What you need to do: Reproduce the data from the line containing "coordinates (1747, 168)." through the end of the data, swapping "width and height" for "dimensions" and leaving everything else unchanged.

Dataset entries:
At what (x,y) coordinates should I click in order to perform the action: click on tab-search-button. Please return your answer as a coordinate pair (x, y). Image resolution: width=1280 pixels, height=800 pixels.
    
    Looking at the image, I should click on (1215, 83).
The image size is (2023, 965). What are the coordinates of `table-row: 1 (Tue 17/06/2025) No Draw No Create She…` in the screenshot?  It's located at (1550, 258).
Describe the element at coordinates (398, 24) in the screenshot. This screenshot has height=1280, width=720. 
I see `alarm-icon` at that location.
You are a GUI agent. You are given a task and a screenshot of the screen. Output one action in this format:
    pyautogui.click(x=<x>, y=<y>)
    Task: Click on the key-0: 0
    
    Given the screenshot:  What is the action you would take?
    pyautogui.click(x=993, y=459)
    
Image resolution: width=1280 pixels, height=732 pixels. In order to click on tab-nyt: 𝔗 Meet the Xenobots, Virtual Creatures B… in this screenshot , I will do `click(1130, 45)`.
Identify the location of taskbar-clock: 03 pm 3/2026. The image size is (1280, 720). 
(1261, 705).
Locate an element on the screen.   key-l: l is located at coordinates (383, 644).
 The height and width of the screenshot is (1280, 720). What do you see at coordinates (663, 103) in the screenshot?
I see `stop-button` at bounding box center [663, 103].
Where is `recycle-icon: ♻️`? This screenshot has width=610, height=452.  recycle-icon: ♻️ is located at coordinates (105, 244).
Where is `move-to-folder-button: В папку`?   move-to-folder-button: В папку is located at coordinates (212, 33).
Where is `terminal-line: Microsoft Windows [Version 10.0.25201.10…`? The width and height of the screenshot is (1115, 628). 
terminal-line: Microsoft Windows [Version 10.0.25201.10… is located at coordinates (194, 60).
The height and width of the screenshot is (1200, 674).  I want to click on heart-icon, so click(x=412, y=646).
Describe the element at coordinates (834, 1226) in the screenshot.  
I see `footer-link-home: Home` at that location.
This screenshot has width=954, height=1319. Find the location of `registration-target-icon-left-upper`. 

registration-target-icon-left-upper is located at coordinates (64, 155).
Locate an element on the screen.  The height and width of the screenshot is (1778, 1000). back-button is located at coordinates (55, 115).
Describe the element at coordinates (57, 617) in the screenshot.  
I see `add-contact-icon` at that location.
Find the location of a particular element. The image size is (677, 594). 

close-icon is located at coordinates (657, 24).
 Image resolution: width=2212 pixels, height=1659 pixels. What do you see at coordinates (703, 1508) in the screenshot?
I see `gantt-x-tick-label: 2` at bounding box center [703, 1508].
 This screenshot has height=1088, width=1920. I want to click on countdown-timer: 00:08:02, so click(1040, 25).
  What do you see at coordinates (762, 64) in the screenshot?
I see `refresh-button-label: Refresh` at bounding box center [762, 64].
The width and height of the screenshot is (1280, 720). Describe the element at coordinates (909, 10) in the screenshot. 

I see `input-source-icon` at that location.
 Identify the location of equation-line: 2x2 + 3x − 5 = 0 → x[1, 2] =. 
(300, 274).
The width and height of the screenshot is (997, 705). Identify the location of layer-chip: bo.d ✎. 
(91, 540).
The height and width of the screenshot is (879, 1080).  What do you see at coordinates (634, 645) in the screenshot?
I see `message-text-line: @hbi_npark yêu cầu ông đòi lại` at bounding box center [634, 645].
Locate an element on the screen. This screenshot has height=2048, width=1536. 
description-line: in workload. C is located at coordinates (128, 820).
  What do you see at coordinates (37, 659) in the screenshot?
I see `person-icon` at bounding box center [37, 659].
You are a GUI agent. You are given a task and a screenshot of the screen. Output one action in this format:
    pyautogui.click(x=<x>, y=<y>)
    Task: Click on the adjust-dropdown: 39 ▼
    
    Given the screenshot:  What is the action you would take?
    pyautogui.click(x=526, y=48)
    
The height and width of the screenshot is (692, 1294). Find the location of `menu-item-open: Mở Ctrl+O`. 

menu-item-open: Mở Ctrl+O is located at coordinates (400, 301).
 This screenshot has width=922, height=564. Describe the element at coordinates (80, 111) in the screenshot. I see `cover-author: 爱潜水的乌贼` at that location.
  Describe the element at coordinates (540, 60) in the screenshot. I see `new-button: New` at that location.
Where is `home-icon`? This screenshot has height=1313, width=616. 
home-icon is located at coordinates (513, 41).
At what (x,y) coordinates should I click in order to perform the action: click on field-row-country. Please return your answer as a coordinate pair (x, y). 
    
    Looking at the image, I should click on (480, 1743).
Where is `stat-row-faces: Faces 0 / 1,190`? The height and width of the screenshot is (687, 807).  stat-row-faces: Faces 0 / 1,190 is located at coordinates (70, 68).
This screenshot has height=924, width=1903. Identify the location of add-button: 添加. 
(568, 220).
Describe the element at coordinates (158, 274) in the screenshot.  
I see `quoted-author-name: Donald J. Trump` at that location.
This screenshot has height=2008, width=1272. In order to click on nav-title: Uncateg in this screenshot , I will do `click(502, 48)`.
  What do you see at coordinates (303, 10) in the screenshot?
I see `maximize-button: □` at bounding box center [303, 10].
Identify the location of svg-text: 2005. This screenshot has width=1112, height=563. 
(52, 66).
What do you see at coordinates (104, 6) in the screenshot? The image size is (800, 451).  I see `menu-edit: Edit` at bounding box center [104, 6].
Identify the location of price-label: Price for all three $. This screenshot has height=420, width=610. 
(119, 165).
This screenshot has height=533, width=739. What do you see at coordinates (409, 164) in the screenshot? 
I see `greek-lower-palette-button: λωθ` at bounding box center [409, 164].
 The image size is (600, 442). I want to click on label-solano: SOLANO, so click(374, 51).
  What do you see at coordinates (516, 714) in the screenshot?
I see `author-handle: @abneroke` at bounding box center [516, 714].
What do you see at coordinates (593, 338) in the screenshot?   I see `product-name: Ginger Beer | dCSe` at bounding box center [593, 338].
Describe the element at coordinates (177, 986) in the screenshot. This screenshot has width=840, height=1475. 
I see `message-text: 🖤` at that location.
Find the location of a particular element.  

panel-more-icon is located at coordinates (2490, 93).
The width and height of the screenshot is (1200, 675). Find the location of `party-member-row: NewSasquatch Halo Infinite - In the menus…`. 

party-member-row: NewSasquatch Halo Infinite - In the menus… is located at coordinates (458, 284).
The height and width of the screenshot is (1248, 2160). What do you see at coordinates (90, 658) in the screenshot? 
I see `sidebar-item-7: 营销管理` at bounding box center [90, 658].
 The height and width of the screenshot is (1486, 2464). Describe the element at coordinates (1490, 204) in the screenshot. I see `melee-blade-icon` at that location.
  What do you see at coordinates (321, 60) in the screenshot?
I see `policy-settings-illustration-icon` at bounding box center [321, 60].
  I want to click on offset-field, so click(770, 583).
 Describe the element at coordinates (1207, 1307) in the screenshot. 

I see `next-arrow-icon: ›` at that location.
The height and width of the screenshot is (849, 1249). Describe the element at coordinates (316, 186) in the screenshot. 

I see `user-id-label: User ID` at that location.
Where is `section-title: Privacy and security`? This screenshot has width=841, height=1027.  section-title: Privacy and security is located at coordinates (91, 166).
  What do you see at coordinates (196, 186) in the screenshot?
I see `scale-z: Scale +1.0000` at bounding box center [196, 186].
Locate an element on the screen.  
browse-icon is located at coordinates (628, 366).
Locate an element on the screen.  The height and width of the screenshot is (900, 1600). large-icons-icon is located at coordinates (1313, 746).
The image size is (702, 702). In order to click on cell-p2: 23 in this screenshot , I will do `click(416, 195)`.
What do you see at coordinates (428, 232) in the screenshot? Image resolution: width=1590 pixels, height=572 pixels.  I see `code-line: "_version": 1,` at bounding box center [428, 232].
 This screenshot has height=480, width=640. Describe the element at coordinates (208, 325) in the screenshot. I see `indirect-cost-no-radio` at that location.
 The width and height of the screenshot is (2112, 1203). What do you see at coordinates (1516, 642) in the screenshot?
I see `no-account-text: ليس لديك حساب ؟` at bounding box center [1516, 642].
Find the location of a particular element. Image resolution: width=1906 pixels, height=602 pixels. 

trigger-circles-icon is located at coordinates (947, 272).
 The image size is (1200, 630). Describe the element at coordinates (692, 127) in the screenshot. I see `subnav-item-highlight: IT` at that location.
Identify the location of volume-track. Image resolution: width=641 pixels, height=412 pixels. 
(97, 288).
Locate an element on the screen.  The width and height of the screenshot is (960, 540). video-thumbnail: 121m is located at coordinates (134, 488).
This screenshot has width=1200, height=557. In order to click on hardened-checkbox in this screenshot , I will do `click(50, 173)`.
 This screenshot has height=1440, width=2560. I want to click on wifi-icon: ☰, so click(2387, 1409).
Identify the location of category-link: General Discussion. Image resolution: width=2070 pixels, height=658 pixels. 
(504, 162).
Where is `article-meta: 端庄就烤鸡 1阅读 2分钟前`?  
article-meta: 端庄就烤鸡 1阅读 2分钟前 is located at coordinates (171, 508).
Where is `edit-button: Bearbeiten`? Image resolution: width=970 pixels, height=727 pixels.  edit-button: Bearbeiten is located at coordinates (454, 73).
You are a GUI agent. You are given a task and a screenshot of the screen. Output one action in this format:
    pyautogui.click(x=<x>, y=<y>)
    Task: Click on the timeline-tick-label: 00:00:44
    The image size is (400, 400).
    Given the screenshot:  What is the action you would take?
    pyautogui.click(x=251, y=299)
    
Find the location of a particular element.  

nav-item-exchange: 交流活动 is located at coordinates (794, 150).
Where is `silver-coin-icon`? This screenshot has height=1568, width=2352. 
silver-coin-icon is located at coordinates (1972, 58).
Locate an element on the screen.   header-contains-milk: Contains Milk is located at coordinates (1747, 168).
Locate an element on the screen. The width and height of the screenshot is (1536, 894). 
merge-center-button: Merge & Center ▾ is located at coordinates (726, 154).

Exercise solution:
Locate an element on the screen.   header-contains-milk: Contains Milk is located at coordinates (1747, 168).
Locate an element on the screen. The dimensions of the screenshot is (1536, 894). 
merge-center-button: Merge & Center ▾ is located at coordinates (726, 154).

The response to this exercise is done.